While admitting that the juggling act of hybrid teaching is a challenge, Chapman adds, “But I think it has the potential to be pedagogically good for us,” he says. He has applied his mantra, “If it doesn’t challenge you, it doesn’t change you,” to his teaching. “The hybrid model required me to change how I do things. I’m very hands-on in my teaching, and hybrid doesn’t allow for that as much, so we had to get creative.” 

Similarly, Chapman applied some innovation and risk-taking to the Scientific Ethics class that he co-developed and is co-teaching for the second year with fellow science teacher Anthony Moccia ’10. “Anthony and I had to think critically about what the major pieces of our course are and how to translate them into this new environment,” he says. For one thing, they changed from point-system grading to a competency-based model and have found that the seniors are now more cognizant of the changes that they go through while taking this course. “Just because we’re in the hybrid model, that doesn’t mean we’re not trying to push the pebble forward. We want to make this course as inspiring as possible.” 

Siena Lerner-Gill ’21, says, “It’s challenged me to think individually about my values, what I care about, what I prioritize when I’m making an important decision. It also addresses equity and injustice a lot: how can we design the system to help people who have fewer privileges and to create more equal opportunity? It’s one of the most real-current-world classes that I’ve ever taken. I love it.” 

Mehdi Epee-Bounya ’21 says, quite simply, “Scientific Ethics makes me a better person.”

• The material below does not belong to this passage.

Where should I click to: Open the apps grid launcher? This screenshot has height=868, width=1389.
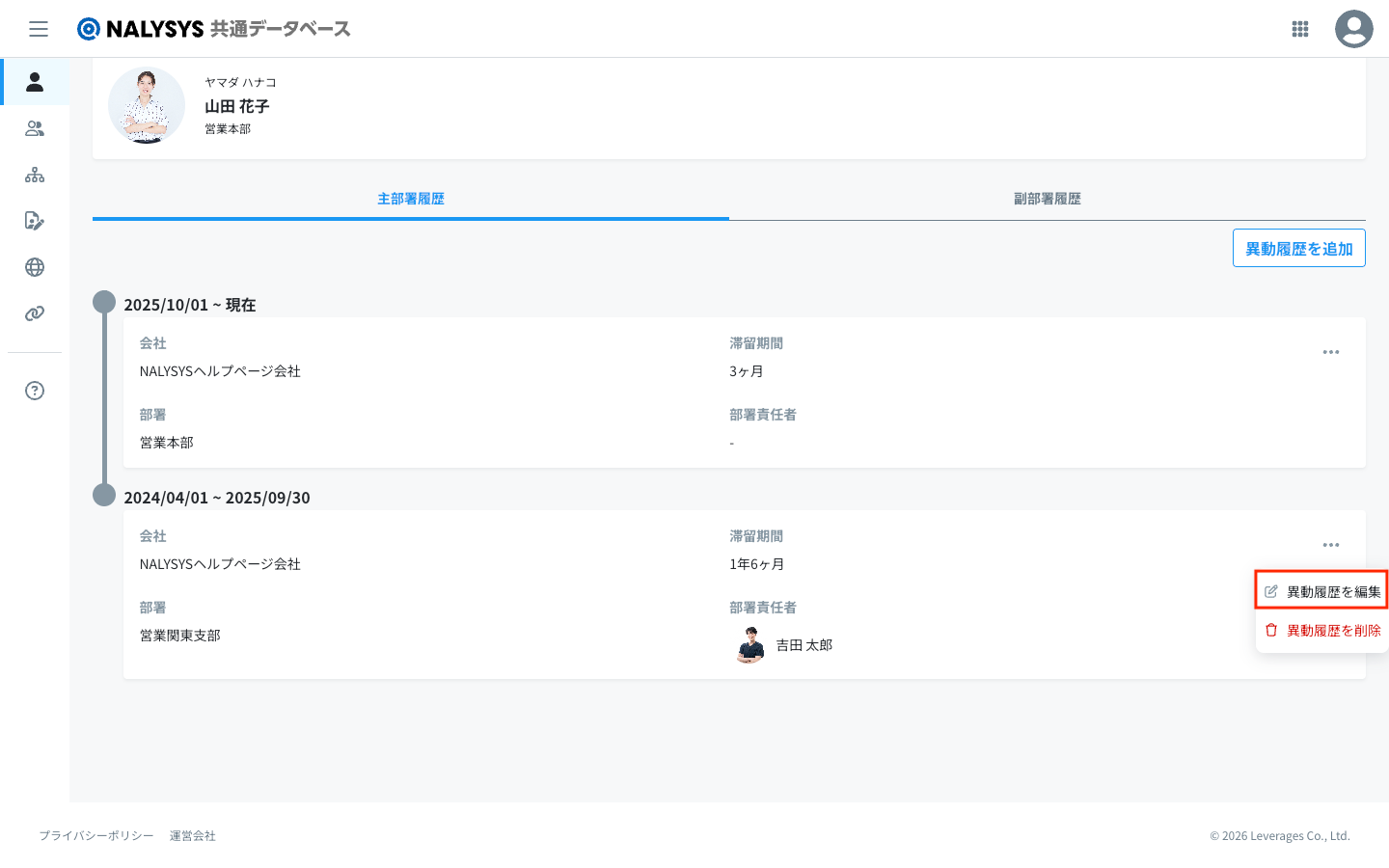(1299, 29)
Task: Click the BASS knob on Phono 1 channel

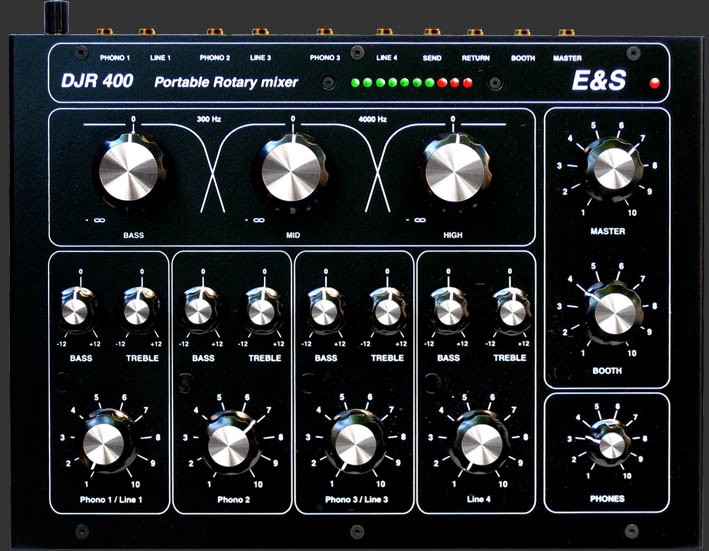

Chapman and Moccia believe that this course is ideal for co-teaching because they get to model what they are asking of their students: to present and listen to differing viewpoints, to trust that it’s a safe space in which to do so. 

“Mr. Chapman and Mr. Moccia are a power duo! Their chemistry is really infectious!” says Mehdi. “The class feeds off of how much energy they bring to the table each day. I can also tell that they are really passionate about what they do. Overall, they make loving learning fun and cool.”

To end a unit on cloning, the in-person students head outside—taking remote students with them on their phones—where they can scatter across the turf field on an abnormally warm November afternoon and begin collaborating in trios for upcoming debates on cloning pets, bringing extinct or endangered mammals back to life, and therapeutic cloning of humans. Wanting to give their students some ownership of the course, Chapman and Moccia had their seniors choose some units—this year, including cloning and the death penalty—to study after starting the term with foundational units in decision-making, ethical theories, and cognitive-enhancing drugs. 

During each unit, Chapman explains, “They consider their own values, the societal context of that issue, the scientific content behind that issue, and the ethical theory backbone to accentuate that point.” Each ends with a project, such as these debates or, in the case of the last unit, writing a memo to a university president about student use, both legal and illegal, of cognitive-enhancing drugs, such as Adderall or Ritalin, on their campus. Noting the assignment’s purposeful requirement of the students to be active, concerned citizens of the world, Siena says, “It was one of the coolest projects I’ve ever done.” 

In turn, Chapman is greatly impressed with “the level of thought the students are bringing, their willingness to share and to follow the Zoom norms that we established for ourselves—making sure that we’re giving each person our full attention, building off each other’s ideas,” he says. “Our seniors have just hit it out of the park.” 

Thanks to these collaborative efforts between teachers and students, home runs are still possible even in a pandemic.